Court of Appeals of Louisiana, First Circuit
Jul 29, 2022
2022 KJ 0028 (La. Ct. App. Jul. 29, 2022)

Opinion

2022 KJ 0028

07-29-2022

STATE OF LOUISIANA IN THE INTEREST OF D.B.

Warren L. Montgomery District Attorney Covington, Louisiana D. Rex English Assistant District Attorney Slidell, Louisiana Jerry Bryant Clark Assistant District Attorney Covington, Louisiana Counsel for Appellee State of Louisiana Katherine M. Franks Madisonville, Louisiana Counsel for Defendant -Appellant D.B.

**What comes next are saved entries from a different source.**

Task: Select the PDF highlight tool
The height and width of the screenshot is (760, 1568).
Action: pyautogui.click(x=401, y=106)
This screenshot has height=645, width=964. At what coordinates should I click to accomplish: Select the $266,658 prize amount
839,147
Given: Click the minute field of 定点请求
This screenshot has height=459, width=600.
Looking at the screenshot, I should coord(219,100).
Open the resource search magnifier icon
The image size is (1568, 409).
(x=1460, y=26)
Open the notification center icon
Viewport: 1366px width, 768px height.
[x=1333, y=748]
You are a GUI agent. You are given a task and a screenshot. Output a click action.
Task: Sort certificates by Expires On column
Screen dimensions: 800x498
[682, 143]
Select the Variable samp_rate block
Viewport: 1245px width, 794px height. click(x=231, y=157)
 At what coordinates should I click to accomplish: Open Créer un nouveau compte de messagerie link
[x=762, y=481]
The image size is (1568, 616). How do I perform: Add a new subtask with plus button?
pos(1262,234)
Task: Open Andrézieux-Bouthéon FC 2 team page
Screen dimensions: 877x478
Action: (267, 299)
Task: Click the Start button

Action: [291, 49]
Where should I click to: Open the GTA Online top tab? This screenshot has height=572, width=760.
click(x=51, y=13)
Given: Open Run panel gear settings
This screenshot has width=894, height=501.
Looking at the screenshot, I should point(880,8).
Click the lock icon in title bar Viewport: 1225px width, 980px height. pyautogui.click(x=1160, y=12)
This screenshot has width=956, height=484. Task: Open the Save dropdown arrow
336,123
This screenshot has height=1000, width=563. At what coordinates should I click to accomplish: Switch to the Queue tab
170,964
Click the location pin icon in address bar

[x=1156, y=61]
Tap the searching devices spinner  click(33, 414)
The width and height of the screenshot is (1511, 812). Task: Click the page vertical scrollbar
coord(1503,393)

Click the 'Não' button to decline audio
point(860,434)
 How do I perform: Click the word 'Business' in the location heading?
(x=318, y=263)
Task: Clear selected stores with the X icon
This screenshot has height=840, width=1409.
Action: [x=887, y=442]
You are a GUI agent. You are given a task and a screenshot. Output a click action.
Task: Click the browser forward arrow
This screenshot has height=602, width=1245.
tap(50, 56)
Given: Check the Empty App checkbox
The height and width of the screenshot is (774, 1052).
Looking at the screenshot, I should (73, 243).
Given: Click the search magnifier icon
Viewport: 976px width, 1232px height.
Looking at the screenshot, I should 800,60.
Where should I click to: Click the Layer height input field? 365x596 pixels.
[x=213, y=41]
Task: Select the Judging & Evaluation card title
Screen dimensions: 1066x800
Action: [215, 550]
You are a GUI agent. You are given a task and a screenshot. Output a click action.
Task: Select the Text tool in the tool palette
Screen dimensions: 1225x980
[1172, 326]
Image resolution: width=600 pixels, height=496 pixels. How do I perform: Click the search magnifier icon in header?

NOT DESIGNATED FOR PUBLICATION

ON APPEAL FROM THE CITY COURT OF EAST ST. TAMMANY, JUVENILE DIVISION, PARISH OF ST. TAMMANY, STATE OF LOUISIANA, DOCKET NUMBER 21 JC 3026 HONORABLE BRYAN D. HAGGERTY, JUDGE

Warren L. Montgomery District Attorney Covington, Louisiana D. Rex English Assistant District Attorney Slidell, Louisiana Jerry Bryant Clark Assistant District Attorney Covington, Louisiana Counsel for Appellee State of Louisiana

Katherine M. Franks Madisonville, Louisiana Counsel for Defendant -Appellant D.B.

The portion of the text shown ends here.